Наибольшее увеличение экспрессии (в 24–14 раз) демонстрировали гены C0965_08140–C0965_08165, предположительно составляющие один оперон карбоксилазы мочевины (UCA). Комплекс 5.5 тпн шести генов L. fermentum U-21 является видоспецифичным для L. fermentum, он кодирует UCA-аллофанатгидролазный путь деградации мочевины. Уреазная активность штамма Limosilactobacillus reuteri 100-23 в желудке мышей повышала кислотоустойчивость штамма [24]. UCA может использоваться бактериями для ассимиляции источников азота [25]. Значительно увеличивалась экспрессия оксидоредуктаз, ферментов биосинтеза пролина, катаболизма дисахаридов, белков транспорта витаминов.
Перекись водорода повреждает различные клеточные структуры – ДНК, белки, клеточные мембраны.
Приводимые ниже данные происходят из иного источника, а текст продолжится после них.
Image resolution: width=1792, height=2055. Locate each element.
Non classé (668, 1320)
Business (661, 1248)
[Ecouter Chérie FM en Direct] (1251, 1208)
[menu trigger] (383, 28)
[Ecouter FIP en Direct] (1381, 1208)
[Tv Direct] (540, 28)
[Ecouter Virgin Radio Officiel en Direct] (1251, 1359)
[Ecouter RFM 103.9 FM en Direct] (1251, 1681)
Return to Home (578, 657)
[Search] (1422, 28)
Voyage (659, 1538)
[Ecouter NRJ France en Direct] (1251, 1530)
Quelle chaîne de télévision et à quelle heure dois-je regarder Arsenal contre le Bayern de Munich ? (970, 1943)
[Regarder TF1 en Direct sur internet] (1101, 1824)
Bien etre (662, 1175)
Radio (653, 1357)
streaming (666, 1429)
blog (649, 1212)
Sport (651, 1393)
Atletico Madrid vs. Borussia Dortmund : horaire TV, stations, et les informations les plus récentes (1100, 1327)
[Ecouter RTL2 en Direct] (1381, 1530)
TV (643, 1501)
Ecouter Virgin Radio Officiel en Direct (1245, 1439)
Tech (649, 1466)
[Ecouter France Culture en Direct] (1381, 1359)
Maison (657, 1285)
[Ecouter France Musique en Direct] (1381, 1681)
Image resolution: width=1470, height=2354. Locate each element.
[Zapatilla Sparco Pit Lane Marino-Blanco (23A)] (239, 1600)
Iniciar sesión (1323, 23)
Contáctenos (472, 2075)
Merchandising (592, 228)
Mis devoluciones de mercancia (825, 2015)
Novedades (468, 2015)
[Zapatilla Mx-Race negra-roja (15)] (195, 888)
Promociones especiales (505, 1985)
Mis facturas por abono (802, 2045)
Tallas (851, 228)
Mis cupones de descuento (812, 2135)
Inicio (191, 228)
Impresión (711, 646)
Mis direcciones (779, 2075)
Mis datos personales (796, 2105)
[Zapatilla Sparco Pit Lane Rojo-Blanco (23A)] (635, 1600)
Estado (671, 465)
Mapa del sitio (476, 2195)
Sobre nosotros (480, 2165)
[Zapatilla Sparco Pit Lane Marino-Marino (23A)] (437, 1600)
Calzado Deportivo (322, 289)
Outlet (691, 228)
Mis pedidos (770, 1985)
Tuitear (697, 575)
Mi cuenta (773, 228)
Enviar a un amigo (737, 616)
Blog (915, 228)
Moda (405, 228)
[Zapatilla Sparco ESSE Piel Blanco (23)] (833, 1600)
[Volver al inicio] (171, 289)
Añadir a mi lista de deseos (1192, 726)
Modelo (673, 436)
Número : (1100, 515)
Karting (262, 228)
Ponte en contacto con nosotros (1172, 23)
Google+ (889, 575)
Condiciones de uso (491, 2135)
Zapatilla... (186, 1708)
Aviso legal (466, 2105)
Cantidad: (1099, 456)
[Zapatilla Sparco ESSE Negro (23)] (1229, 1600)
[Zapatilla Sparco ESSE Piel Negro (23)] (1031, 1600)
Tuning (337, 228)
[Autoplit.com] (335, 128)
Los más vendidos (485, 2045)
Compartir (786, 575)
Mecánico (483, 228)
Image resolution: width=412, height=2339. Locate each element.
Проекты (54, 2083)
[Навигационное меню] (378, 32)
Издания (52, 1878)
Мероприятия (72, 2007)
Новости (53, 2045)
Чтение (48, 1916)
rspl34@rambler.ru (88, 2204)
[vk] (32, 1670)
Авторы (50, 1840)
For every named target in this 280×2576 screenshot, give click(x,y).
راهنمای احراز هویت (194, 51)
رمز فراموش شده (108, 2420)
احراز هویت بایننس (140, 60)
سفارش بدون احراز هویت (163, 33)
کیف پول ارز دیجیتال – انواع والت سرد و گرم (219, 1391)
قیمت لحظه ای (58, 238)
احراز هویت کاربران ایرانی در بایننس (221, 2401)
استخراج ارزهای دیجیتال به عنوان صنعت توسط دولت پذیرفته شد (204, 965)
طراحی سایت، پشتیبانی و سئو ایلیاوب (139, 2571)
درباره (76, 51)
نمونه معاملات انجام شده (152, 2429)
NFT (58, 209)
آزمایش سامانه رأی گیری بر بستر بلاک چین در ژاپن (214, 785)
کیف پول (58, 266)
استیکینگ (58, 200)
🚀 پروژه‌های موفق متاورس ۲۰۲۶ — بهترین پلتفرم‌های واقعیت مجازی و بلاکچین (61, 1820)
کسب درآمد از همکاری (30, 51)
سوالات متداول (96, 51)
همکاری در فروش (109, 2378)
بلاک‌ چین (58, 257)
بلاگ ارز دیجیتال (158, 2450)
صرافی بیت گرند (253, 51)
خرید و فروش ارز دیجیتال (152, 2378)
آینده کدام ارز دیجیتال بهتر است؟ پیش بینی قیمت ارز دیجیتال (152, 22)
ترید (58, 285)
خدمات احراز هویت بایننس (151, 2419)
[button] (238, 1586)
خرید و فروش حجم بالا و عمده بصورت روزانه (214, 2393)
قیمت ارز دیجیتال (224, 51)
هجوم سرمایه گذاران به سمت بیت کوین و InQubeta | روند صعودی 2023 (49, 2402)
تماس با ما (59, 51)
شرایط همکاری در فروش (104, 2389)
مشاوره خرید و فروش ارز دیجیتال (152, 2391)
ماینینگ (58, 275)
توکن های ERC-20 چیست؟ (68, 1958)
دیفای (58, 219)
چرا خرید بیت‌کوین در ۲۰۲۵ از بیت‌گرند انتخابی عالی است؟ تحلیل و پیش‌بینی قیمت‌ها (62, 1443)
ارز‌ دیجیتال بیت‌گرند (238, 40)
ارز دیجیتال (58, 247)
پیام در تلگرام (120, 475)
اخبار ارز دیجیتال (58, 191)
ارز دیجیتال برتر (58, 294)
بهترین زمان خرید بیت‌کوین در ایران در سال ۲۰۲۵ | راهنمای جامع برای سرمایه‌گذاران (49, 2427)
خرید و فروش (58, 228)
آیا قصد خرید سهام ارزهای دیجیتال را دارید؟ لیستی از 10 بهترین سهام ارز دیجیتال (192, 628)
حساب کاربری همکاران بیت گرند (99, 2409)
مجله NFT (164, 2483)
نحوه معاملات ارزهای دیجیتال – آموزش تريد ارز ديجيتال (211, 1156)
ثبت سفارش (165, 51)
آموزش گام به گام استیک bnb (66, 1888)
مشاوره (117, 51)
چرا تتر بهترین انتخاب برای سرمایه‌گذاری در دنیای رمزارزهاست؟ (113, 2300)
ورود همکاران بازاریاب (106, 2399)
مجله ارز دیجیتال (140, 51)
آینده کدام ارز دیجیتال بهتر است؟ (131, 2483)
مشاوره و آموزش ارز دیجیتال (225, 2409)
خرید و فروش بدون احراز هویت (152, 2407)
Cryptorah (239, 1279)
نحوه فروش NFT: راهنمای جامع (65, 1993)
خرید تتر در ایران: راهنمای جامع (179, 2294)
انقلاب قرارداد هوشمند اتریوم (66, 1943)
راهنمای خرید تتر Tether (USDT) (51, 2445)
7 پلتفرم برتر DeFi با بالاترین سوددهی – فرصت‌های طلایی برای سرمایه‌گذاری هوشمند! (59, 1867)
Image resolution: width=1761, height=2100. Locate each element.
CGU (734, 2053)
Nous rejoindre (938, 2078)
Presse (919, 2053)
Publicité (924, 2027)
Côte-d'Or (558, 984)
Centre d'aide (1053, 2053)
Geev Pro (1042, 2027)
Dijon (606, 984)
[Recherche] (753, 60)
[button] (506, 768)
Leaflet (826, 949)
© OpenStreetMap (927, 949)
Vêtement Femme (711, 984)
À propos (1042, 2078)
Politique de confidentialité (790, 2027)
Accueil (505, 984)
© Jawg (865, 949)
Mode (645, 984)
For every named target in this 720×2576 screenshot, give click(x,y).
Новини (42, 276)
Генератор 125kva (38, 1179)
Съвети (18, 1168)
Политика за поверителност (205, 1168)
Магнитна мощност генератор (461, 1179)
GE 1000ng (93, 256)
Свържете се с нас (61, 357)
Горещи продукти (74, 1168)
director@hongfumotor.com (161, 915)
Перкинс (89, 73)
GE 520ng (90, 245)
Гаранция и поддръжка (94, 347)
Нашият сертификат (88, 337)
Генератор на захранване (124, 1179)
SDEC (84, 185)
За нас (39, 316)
Экспрессия генов репарационных белков – метионинсульфоксидредуктаз, mrsA и mrsB, C0965_06645 и C0965_01540 также возрастала в 7–8 раз. Эти ферменты обеспечивают дисульфидный путь восстановления поврежденных в результате окисления остатков метионинсульфоксида в белках до метионина [26]. Увеличивается экспрессия генов полифосфаткиназы (C0965_06785), осуществляющей фосфорилирование нуклеозидов и обеспечивающей устойчивость к стрессу [27]. Увеличена экспрессия гена рекомбиназы recA.
Максимальное уменьшение экспрессии (в 18–70 раз) демонстрировали опероны и отдельные гены синтеза компонентов ABC-транспортеров, аргинина и орнитина, фосфотрансферазных систем транспорта сахаров, синтеза жирных кислот.
Подавляющее большинство генов, определяющих белки с АО, изменяли экспрессию при действии перекиси водорода, увеличивая ее в 2–4 раза. Увеличение экспрессии отмечено для генов, кодирующих субъединицы алкилгидропероксидредуктазы – F и C (пероксиредоксин), тиоредоксин (4 гена), медь-транслоцирующие АТФазы (2 гена), пероксидазу, глутаредоксин, феррохелатазу. Наибольшее увеличение экспрессии генов этой группы отмечено для оперона, содержащего гены, кодирующие тиоредоксинредуктазу и цистеинсинтазу (табл. S3 Приложения) (в 8–10 раз), и оперона, содержащего гены переносчика тяжелых металлов АТФазы Р-типа и белка, содержащего ассоциированный с тяжелыми металлами домен (рис. 1,в) (в 3.9–5.6 раз). Уменьшение экспрессии отмечено только для нескольких генов этой группы (менее чем в 2 раза). Более значительное уменьшение экспрессии (в 3–4 раза) отмечено только для генов, кодирующих глутаматцистеинлигазу, катализирующую первый этап синтеза глутатиона (табл. S1 Приложения).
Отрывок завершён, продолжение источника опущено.